Von 1939 bis 1945 wurden fast 200 000
wehrlose Menschen umgebracht.
Ihr Leben wurde als "lebensunwert"
bezeichnet, ihre Ermordung hieß
"Euthanasie". Sie starben in den
Gaskammern von Grafeneck, Brandenburg,
Hartheim, Pirna, Bernburg und Hadamar:
sie starben durch Exekutionskommandos,
durch geplanten Hunger und Gift.
Die Täter waren Wissenschaftler, Ärzte,
Pfleger, Angehörige der Justiz, der Polizei,
der Gesundheits- und Arbeitsverwaltungen.
Die Opfer waren arm, verzweifelt, aufsässig
oder hilfsbedürftig. Sie kamen aus
psychiatrischen Kliniken und
Kinderkrankenhäusern, aus Altenheimen
und Fürsorgeanstalten,
aus Lazaretten und Lagern.
Die Zahl der Opfer ist groß, gering die Zahl
der verurteilten Täter.

Die in den Bürgersteig eingelassene Bronzetafel erinnert an die Opfer des nationalsozialistischen "Euthanasie"-Mordprogramms. 

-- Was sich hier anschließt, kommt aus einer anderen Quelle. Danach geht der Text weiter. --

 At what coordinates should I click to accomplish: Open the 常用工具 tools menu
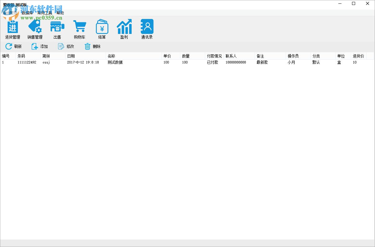coord(44,13)
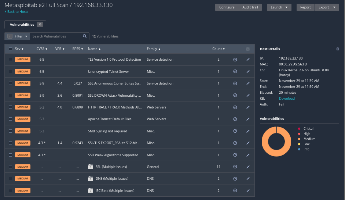Click the search magnifier icon

click(x=85, y=36)
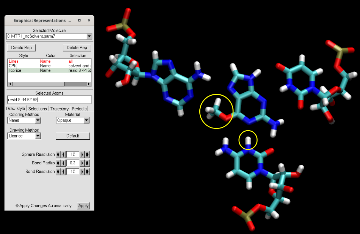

Die 3,16m x 3,16m große bronzene Gedenktafel wurde von Volker Bartsch in Abstimmung mit dem amerikanischen Künstler Richard Serra gestaltet, dessen Skulptur "Berlin Junction" (1987) in unmittelbarer Nähe steht. Sie ist aus sieben Platten zusammengeschweißt und wurde - so eine Eingravierung ganz rechts unten - von der „Kunstgießerei Herbich 1989“ hergestellt. Enthüllt wurde sie durch Bezirksbürgermeister Wolfgang Naujokat, am 1. September 1989, in Anwesenheit der Senatorin für Kulturelle Angelegenheiten, Dr. Anke Martiny, und des Präsidenten der Ärztekammer Berlin, Dr. Ellis Huber.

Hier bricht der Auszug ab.